Des mots : une phrase en réalité (on prendra soin de ne pas la divulguer) que l’artiste protéiforme déploie dans une contrée onirique et cartonnée qui fait rimer minutie et modestie en 14 minutes de grâce. Délicatement envoûtée par la musique minimale de Tomas de Smet, cette pièce de « théâtre de table », comme Verdonck aime à l’affubler, agence une myriade de panneaux miniatures (ils sont autant de rideaux de théâtre) entre lesquels dansent des formes géométriques enchâssées aux lettres griffonnées en bleu de Pavese : elles se révèlent progressivement, leur simplicité dissimulant leur poésie par une habile litote visuelle. Ou comment l’artiste, en bon manipulateur de ficelles, manie l’art du sens en train d’advenir : en découpant sans cesse les mots et les choses, il condamne le spectateur à errer dans une limbe incertaine — lorsque ce qui apparaît n’est pas encore exactement intelligible. Malin plaisir phénoménologique ? Verdonck a besoin de 14 minutes pour faire émerger le sens : c’est entre temps que, naviguant entre les formes, l’esprit s’échappe au cœur de rêveries ineffables… Explorateur primitif d’un espace morcelé de bouts de monde qui échouent à faire unité, pris dans un maelstrom de losanges et de rectangles, il a vite fait de s’abandonner… À force de séparations, la boîte ne devient-elle pas un espace mental ? Voilà le même esprit explorant des zones de plus en plus transcendantales, s’enfonçant peu à peu vers l’abstraction à mesure que les couches se désassemblent et se défrichent. Un véritable ASMR visuel : n’est-ce pas cela, le « You » dans la phrase de Pavese, qui se sépare en deux à plusieurs reprises ?

« One more thing » est une invitation ésotérique à équarrir sa conscience comme pour se retrouver face à elle… Car les boîtes du flamand aiment à se clore par un vide fatal qui n’est autre que la boîte noire du théâtre. D’un mouvement double donc : la boîte, en dessinant des jumelles vers un soi harmonieux, s’éclate en fait dans le monde du dehors… Le sens se découvrant, une fois la phrase de Pavese complètement dévoilée, laisse place au noir. Mais quel noir : si choquant d’intelligibilité qu’on en comprendrait presque l’insaisissable atomisme — le vide révélant sa matière que la matière vide a aménagé. Reste ainsi l’image d’une ouverture puissamment éloquente autant que d’une poésie impromptue dont Verdonck est le poète-artificier.

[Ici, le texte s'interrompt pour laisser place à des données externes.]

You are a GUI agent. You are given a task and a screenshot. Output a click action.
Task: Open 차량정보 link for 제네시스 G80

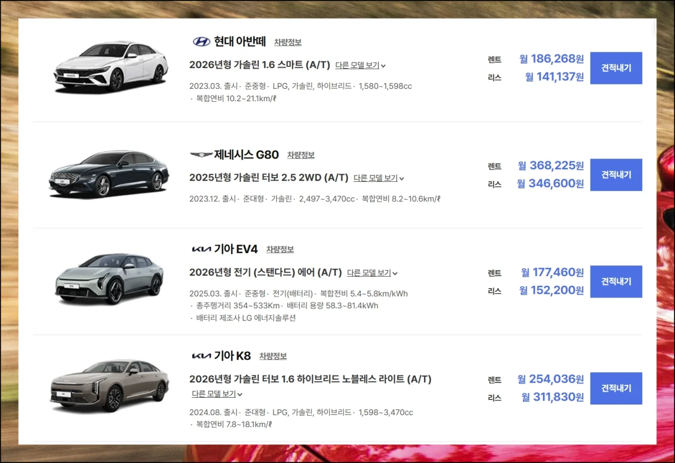(x=301, y=155)
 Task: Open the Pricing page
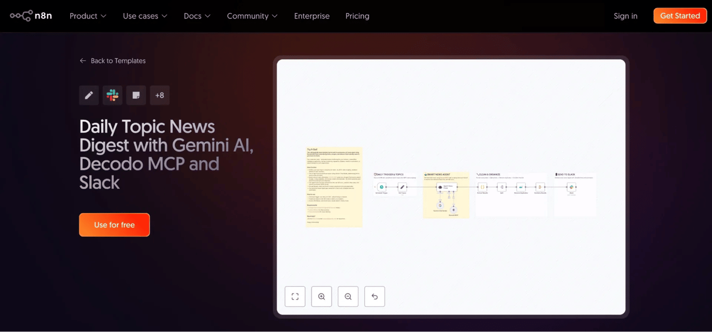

Il faut absolument goûter la quinzième minute de « One more thing » : sans aucun doute, elle « bouscule l’imaginaire », pour reprendre ses mots dans un récent entretien qu’il a accordé à « Théâtre/Public ». Bien sûr, l’artiste prend le soin de la démythifier (il s’agit plus d’une situation poétique que d’une fiction) ; elle n’en sera pas moins belle, puisque qu’il aura produit ni plus ni moins qu’une fringante chronologie de l’émotion.